In a totally basic patriarchal move, Diplo uses women as a means to do some macho posturing: he’s not like those brostep DJs who just make aggro macho music. Unlike DJs who play for rooms full of fist-pounding dudes, his music attracts a diverse crowd. In the same way that his parties attract all different types of kids, they attract both women and men.He makes music that women like to dance to, that attracts women, and women attract men, and men have money. His music compels women to work for him for free. Instead of paying women in Vegas to be go-go dancers in the club, Diplo counts on their free labor. Like any good neoliberal capitalist, Diplo subsumes their leisure time into his business model. In terms of exploitation, he’s actually worse than those dudes who pay women to dance at parties. So, even though his parties might be more mixed-gendered, they’re not necessarily less patriarchal, more feminist, or better places for women.

So, there are these two moments of macho posturing, where Diplo is contrasted to Euro DJs, who are too feminine, and brostep DJs, who are too, bro-y (i.e., they exhibit too much of a devalued kind of masculinity; “bro” is a derogatory term, after all). His masculinity is perfectly tuned to make music that’s “cool” enough to attract an apparently genuinely diverse crowd.

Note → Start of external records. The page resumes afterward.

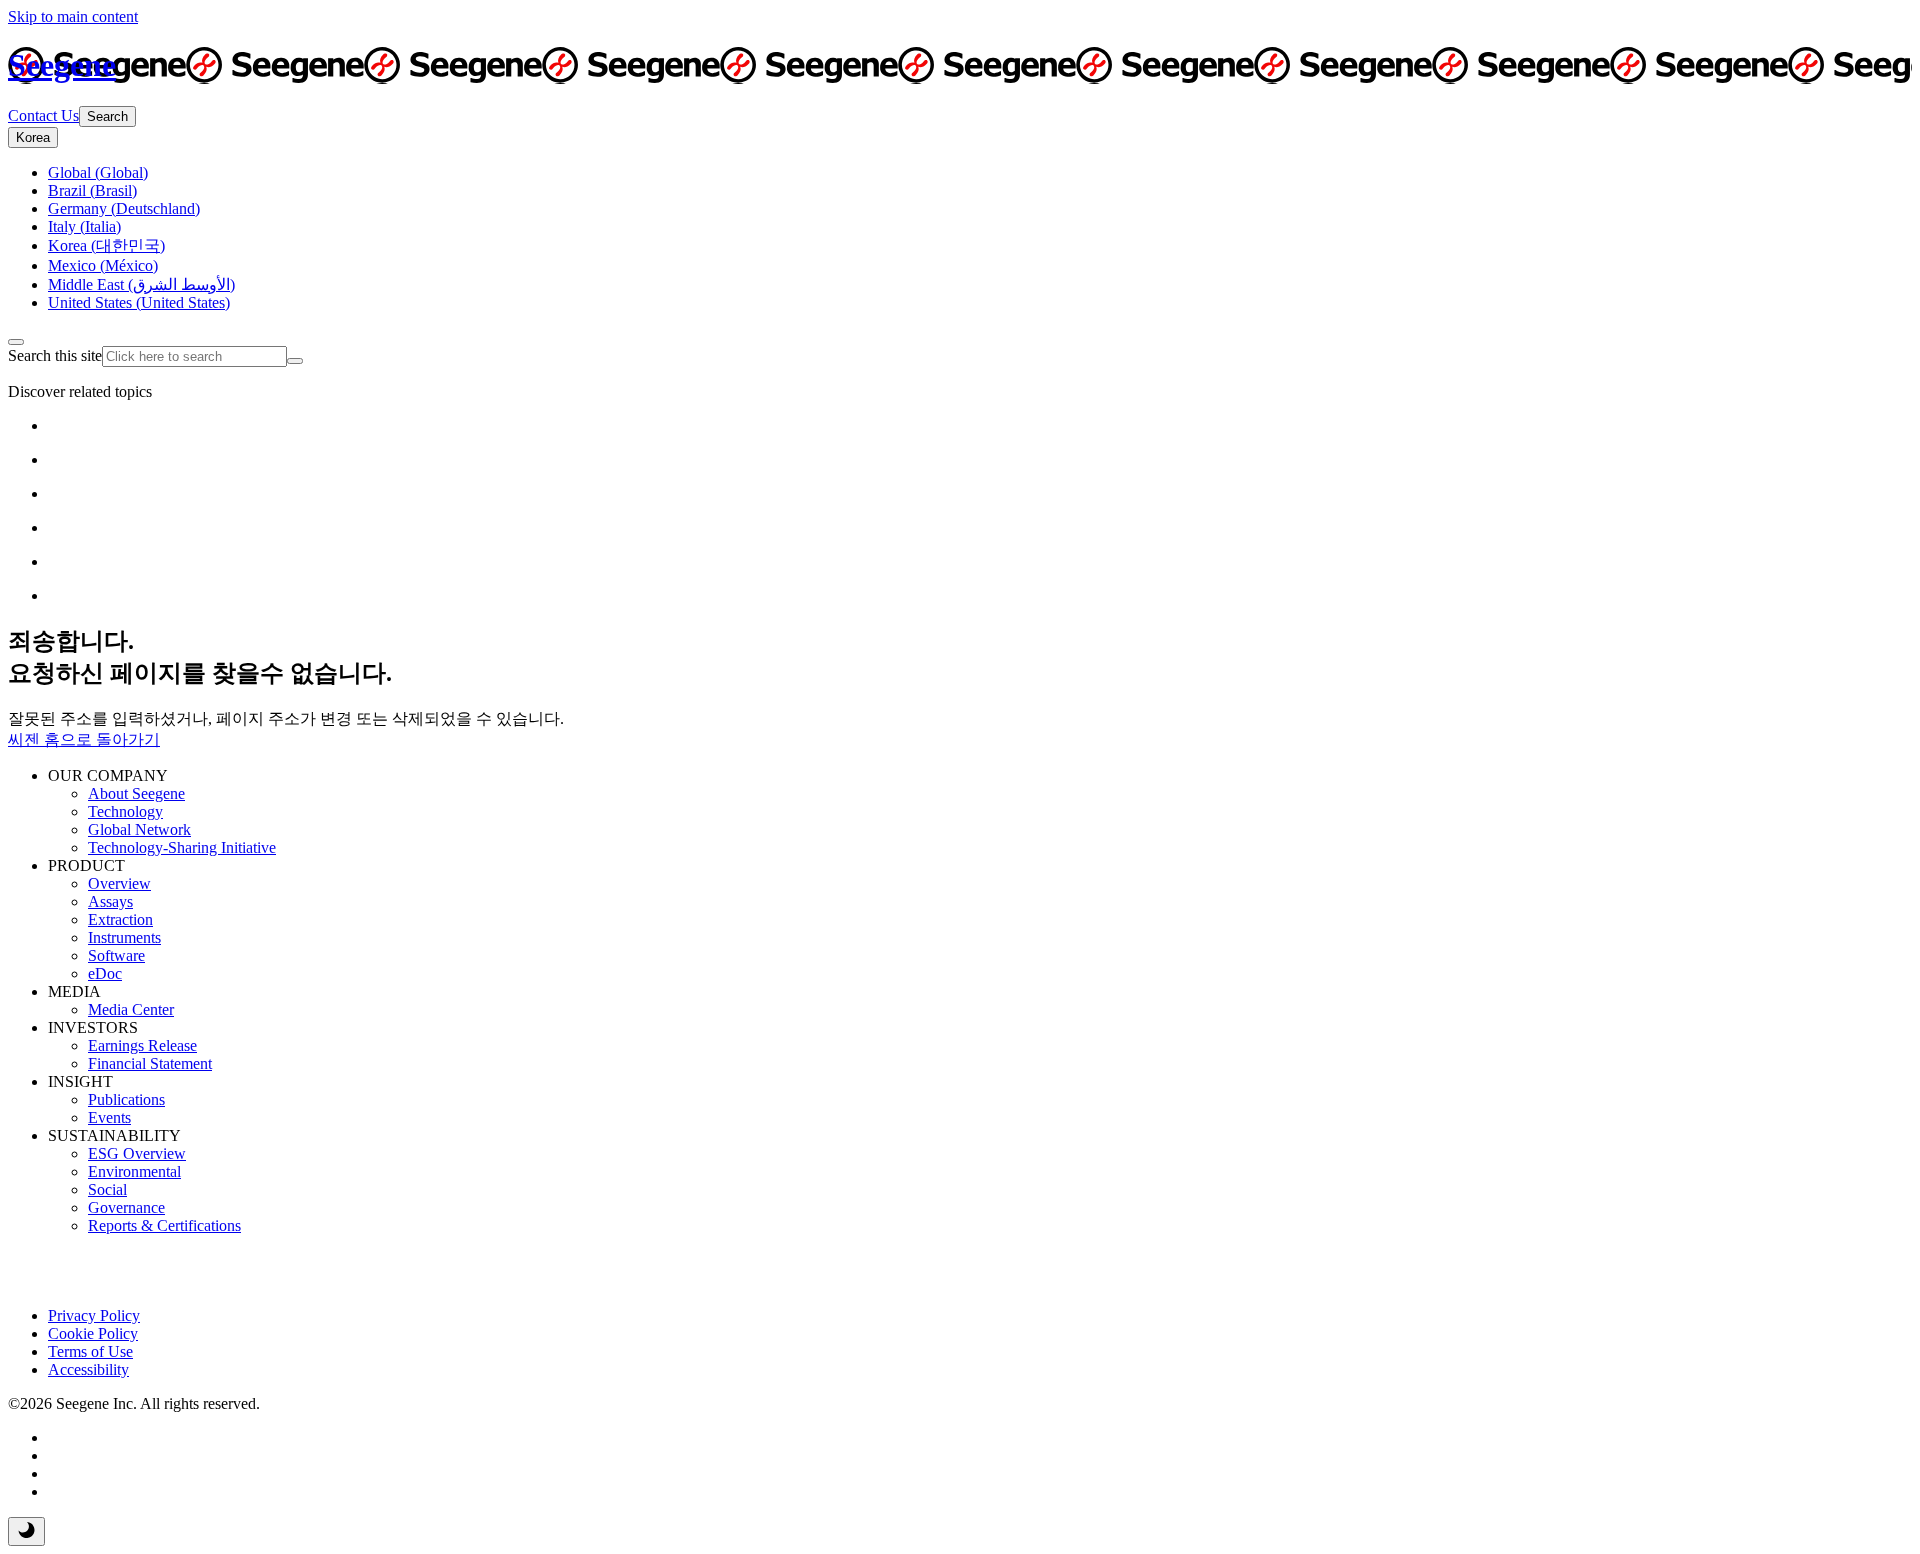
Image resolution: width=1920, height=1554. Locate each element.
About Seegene (136, 793)
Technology (125, 811)
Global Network (139, 829)
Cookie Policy (93, 1333)
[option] (98, 172)
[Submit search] (295, 361)
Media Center (131, 1009)
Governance (126, 1207)
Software (116, 955)
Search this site (55, 355)
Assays (110, 901)
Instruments (124, 937)
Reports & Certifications (164, 1225)
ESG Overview (137, 1153)
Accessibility (88, 1369)
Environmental (134, 1171)
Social (107, 1189)
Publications (126, 1099)
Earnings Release (142, 1045)
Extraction (120, 919)
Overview (119, 883)
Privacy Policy (94, 1315)
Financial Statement (150, 1063)
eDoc (105, 973)
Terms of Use (90, 1351)
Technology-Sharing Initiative (182, 847)
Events (109, 1117)
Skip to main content (73, 16)
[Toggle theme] (26, 1531)
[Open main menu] (16, 342)
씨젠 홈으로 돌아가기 (84, 739)
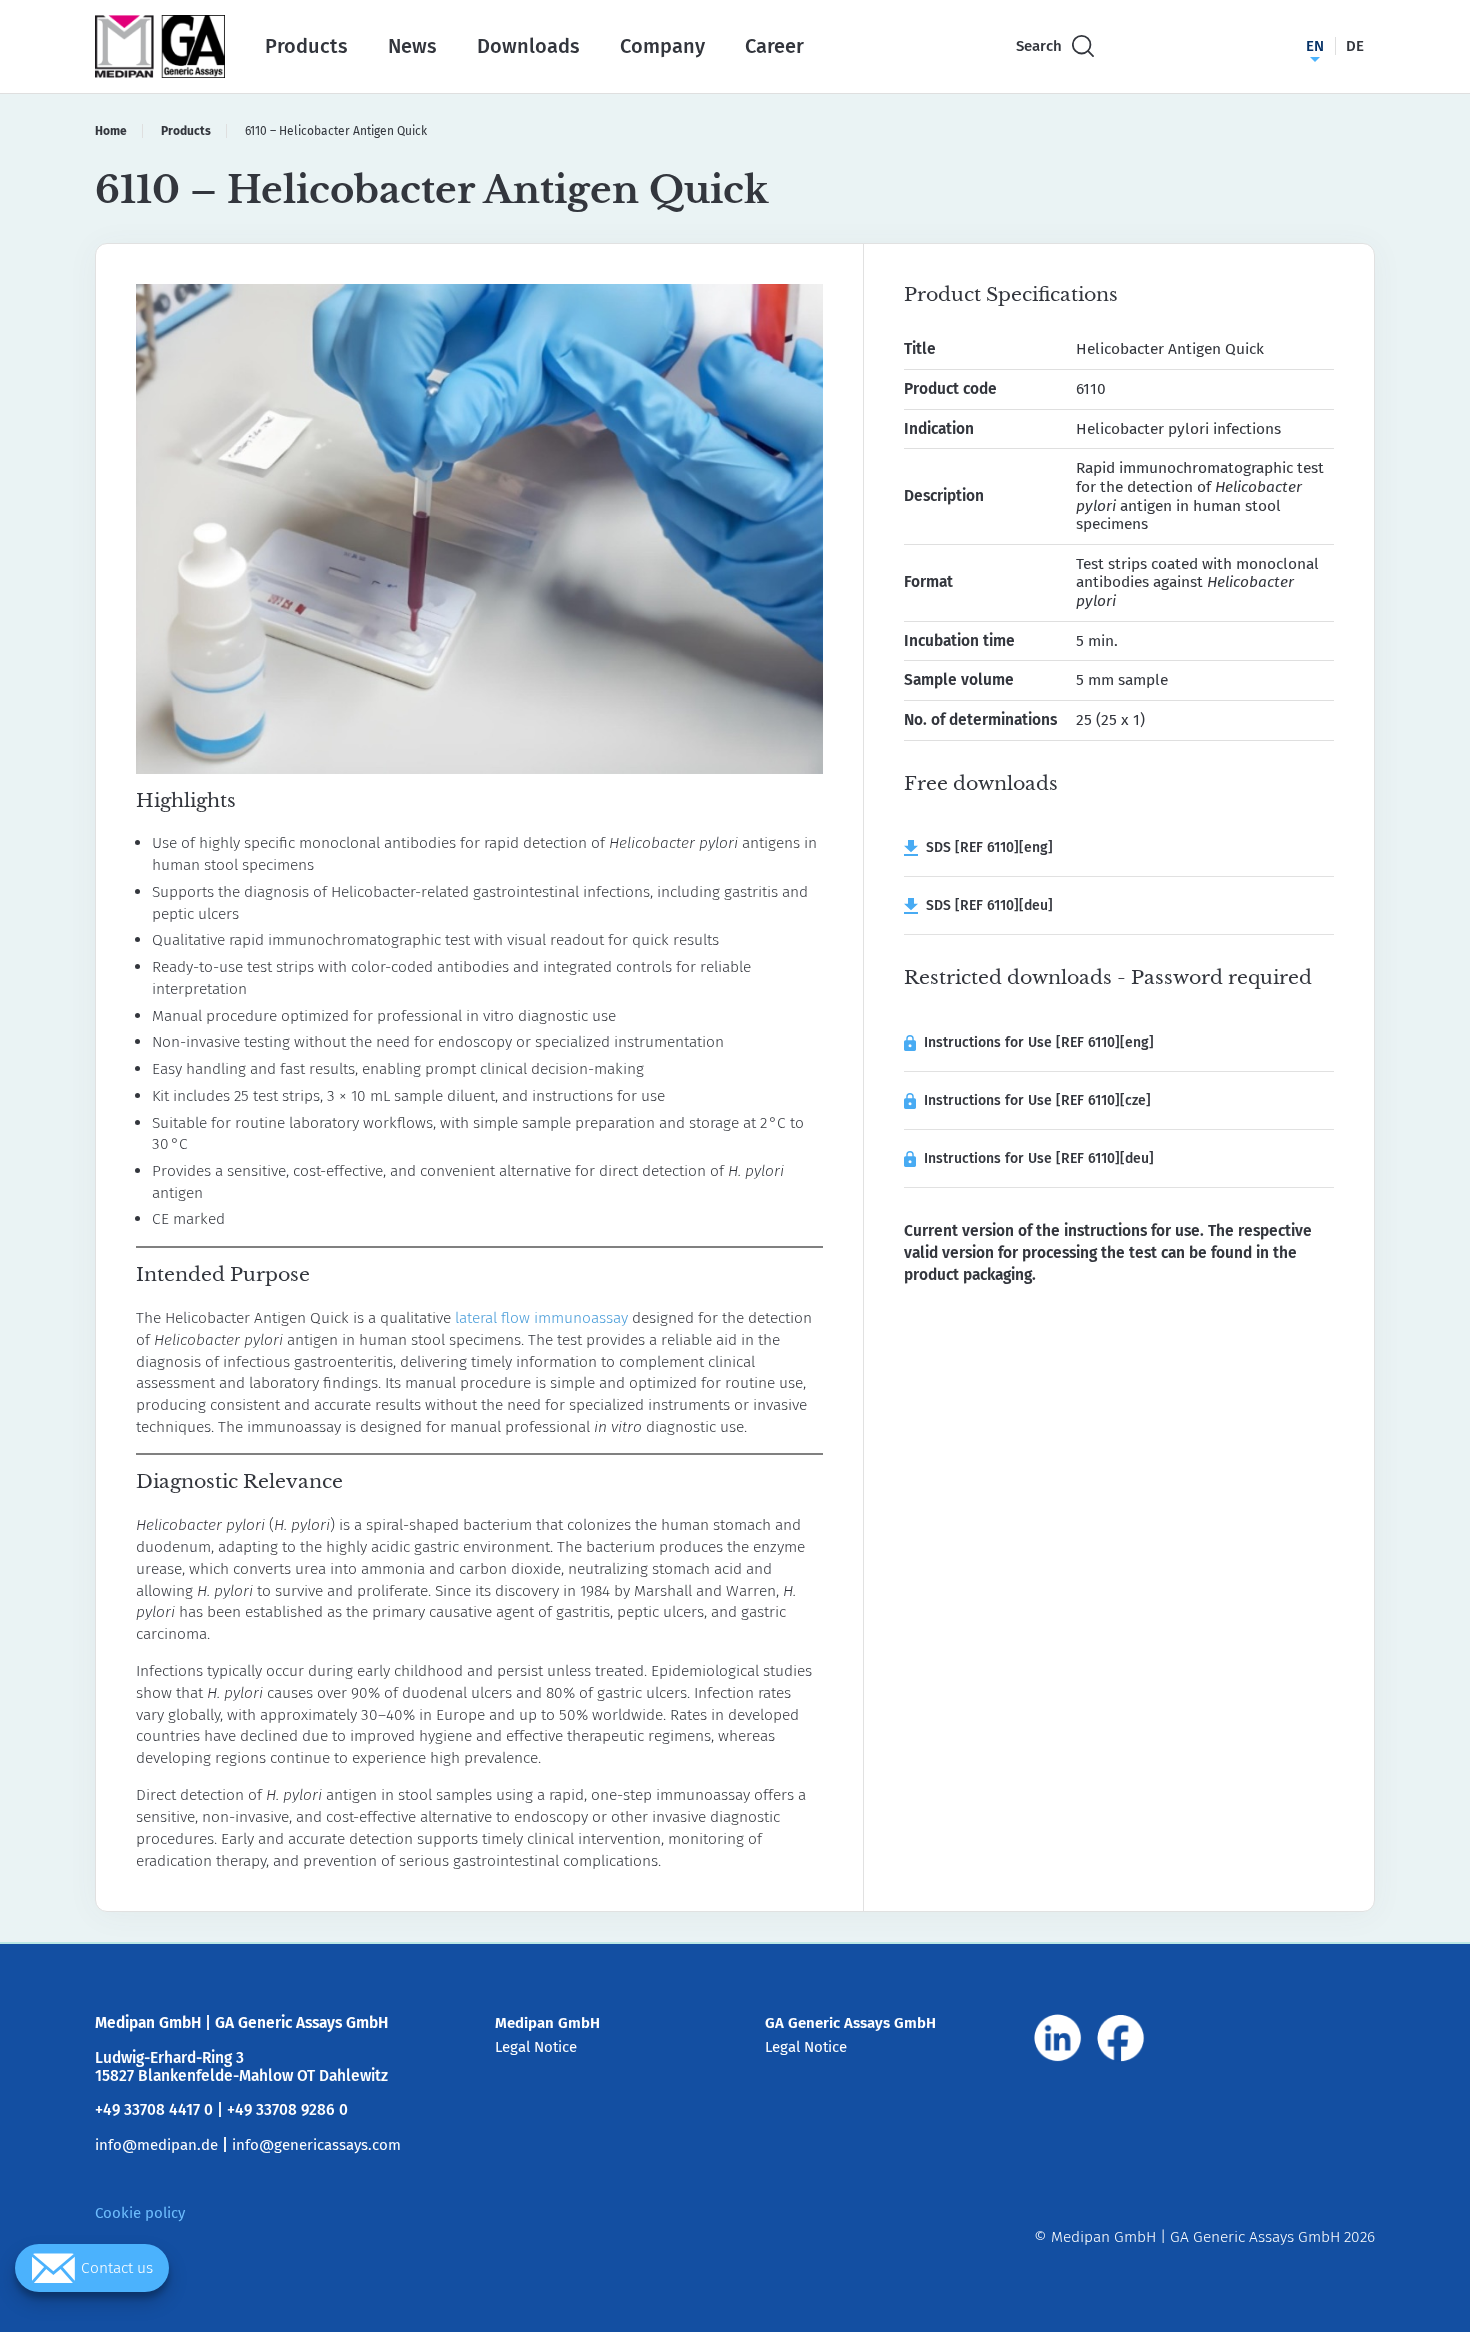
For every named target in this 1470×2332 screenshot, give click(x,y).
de (1355, 46)
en (1315, 46)
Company (662, 46)
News (412, 46)
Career (774, 46)
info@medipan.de (156, 2145)
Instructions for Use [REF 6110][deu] (1039, 1158)
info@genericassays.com (316, 2145)
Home (111, 131)
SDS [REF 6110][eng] (985, 847)
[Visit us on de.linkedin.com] (1058, 2038)
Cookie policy (140, 2213)
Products (306, 46)
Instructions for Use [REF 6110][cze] (1037, 1100)
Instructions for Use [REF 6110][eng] (1039, 1042)
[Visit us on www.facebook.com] (1121, 2038)
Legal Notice (536, 2047)
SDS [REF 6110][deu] (985, 905)
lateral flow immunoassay (541, 1317)
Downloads (528, 46)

The masculinities he trades in are obviously white: “bros” and Euros. This makes the interview’s one explicit discussion of Diplo’s race, which is already kinda racist, extra bizarrely racist. He says:

I’ve always been like, a DJ that plays black music. And a few people, I meet them at parties sometimes, they’re like confused that I’m white actually. I don’t know why people can’t Google me or look at the photos on my Twitter page, but they’re confused. They might just hear my music and hear the mixes I do.

Here, he sounds like he’s earnestly articulating the desire that James Chance parodies in his song “Almost Black”: his music is so good it sounds black, even though dude is actually white. It’s almost as if Diplo thinks of himself as embodying the same diversity he thinks his songs exhibit. I mean, that’s why his taste and sensibility (what he “loves 100 percent”) is a sufficient gauge for selecting “cool” music that draws together diverse crowds, right? It’s almost like some weird Platonic virtue-ethics aesthetic: because Diplo embodies racial diversity and flexibility (He’s Almost Black!), he can make artworks that similarly embody this apparent virtue that’s actually a totally racist neoliberal ideal.

What I’m interested in is this: the post-genre aesthetic that Diplo expresses in this interview is not his alone–it’s a broader trend, not just in music or in art, but in how we understand and handle difference. Nowadays mainstream Western liberal society thinks it is better to incorporate differences into one diverse mix rather than separate out different populations into (supposedly) internally homogeneous segments. This is, more or less, the shift away from identity politics to post-identity politics. How are the supposed virtues of post-genre aesthetics actually features of MRWaSP (multi-racial white supremacist patriarchy)? How does the claim to include and attract everybody (all kinds of kids, “girls,” etc.) actually work to further marginalize already marginal groups? Feminists and critical race theorists already have some ideas how this works, politically, and what this interview points us toward is how that works aesthetically, in music. Claims to genre transcendence are credible when they are made by what kinds of artists? Beyonce and Rihanna, for example, work across all sorts of genres–Bey even sampled Diplo’s Major Lazer in “Run The World (Girls)”–but they’re never praised or credited for transcending genre. Why is that? Is genre transcendence a feat we attribute only or mainly to white musicians? How do claims to transcend or not care about genre create gendered, racialized hierarchies of aesthetic value?

 

I’m working on those questions. More later (I hope).